Scan the data below. Pull out each line where "agent" occurs.

BEGIN Given records

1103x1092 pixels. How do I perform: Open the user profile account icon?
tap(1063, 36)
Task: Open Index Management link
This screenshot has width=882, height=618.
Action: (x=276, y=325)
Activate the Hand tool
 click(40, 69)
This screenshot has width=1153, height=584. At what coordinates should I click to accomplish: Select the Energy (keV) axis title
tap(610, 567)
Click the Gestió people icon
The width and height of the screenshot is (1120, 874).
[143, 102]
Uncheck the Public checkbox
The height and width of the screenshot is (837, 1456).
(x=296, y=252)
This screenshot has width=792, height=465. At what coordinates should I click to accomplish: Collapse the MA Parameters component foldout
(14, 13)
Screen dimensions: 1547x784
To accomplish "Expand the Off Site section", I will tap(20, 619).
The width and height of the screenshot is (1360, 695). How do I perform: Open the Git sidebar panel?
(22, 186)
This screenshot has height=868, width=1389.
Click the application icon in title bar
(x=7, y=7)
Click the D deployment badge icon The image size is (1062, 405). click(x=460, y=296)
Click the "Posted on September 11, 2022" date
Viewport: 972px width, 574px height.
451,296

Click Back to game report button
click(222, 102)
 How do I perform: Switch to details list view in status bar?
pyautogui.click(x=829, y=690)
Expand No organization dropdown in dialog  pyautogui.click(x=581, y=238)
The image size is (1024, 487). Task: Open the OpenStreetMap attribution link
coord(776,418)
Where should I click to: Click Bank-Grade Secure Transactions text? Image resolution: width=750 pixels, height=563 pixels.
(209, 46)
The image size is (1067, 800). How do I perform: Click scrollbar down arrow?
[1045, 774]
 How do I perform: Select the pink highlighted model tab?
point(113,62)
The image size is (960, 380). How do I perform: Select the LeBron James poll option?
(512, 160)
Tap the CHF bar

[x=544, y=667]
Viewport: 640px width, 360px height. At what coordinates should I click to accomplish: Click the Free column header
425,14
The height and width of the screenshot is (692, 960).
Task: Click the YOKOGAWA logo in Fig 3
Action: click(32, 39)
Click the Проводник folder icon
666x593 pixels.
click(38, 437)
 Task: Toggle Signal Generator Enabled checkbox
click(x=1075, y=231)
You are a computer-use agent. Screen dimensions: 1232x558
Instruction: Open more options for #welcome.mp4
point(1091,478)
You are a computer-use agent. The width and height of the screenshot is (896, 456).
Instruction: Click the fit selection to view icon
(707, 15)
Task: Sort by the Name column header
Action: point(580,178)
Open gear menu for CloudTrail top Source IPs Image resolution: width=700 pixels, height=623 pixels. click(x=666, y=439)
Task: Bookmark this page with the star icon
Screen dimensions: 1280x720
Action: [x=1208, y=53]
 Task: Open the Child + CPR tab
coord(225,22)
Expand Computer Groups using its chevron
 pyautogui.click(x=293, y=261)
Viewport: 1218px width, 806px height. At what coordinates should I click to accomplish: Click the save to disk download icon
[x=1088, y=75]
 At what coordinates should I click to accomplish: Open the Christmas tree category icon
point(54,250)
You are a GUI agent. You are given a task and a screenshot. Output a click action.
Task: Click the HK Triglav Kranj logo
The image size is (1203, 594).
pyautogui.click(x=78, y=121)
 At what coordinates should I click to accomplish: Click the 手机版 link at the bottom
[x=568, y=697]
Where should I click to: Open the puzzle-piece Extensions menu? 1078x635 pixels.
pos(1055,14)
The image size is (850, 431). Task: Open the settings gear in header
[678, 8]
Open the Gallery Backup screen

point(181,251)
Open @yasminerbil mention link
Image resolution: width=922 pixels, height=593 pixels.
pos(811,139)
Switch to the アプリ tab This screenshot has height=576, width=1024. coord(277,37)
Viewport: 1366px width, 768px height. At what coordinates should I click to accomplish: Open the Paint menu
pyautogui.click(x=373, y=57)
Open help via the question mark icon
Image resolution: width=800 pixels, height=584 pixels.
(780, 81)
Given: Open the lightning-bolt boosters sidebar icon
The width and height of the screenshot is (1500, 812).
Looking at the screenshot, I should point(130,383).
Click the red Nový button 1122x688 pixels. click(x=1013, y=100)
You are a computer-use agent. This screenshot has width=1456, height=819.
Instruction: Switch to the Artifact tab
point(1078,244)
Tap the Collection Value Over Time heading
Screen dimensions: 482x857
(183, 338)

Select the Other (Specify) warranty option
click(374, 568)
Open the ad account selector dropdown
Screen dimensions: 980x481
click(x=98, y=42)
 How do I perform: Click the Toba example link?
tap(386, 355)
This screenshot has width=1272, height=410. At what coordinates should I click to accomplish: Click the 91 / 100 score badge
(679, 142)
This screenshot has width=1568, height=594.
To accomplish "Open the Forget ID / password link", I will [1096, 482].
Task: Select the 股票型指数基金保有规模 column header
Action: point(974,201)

END Given records

● **Answer for the task**
You are a computer-use agent. Screen dimensions: 1232x558
You are a computer-use agent. The width and height of the screenshot is (896, 456).
You are a GUI agent. You are given a task and a screenshot. Output a click action.
You are a computer-use agent. This screenshot has width=1456, height=819.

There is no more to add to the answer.